Cuando el Mayflower arribó a las costas de Nueva Inglaterra y los puritanos asesinaron a los primeros indios para desembarcar sus bártulos y cultivar los huertos, empezó la tragedia de los aborígenes de Norteamérica. Los europeos primero los sedujeron, luego los arrinconaron, y más tarde, con la llegada masiva de bocas que alimentar, los expulsaron más allá del Mississippi, hasta confinarlos en los Territorios Indios. Les despojaron de la caza y de los pastos, y cuando osaron rechistar, los despojaron de la vida. De este genocidio sabemos muchas cosas porque lo vimos de chavales en las series de televisión, y en las películas del Oeste. Y porque luego, de mayores, vimos documentales que desmitificaban a John Wayne y al Séptimo de Caballería, tan aparentes en sus monturas, y tan despiadados en sus motivaciones.

    Sin embargo, del genocidio que sufrieron los dioses autóctonos nunca se rodó una película, ni se hizo una serie de postín. Cuando en la tierra se produce un abuso cultural, en los cielos se produce un atropello paralelo, y los perdedores también son desterrados a las nubes menos apetitosas del amanecer. En las alturas también hay un Territorio Indio donde Manitú se lame las heridas, y los dioses de la naturaleza se sientan alrededor de las fogatas a recordar los viejos tiempos.

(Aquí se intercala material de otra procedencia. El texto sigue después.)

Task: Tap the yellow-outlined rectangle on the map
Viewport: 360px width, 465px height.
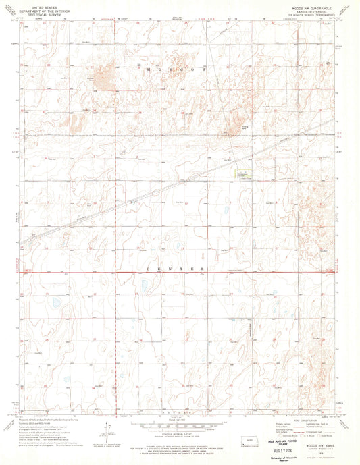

Los europeos trajeron a un dios crucificado que llevaba diecisiete siglos ganando batallas, y tras él, en procesión, llegó su corte de demonios, de dementes, de pecadores de la pradera que luego alimentaron los chistes de Chiquito de la Calzada.

    Donde llega el Bien, al poco llega el Mal a un solo paso de distancia, porque ambos son conceptos relativos que no pueden vivir sin su pareja, como en los matrimonios, o en las ligas de fútbol muy reñidas. Junto a Jesús, los puritanos de La bruja trajeron unos miedos muy negros en sus almas, y al desembarcar los soltaron por ahí, para que se infiltraran y se reprodujeran, y al mismo tiempo que crecían el maíz y la patata, crecían las brujas y los impíos. Allí empezaron a montar sus akelarres, y a seducir a los perdidos, y todavía hoy, cuatro siglos después, siguen conspirando contra la América decente que vota al Partido Republicano como Dios manda.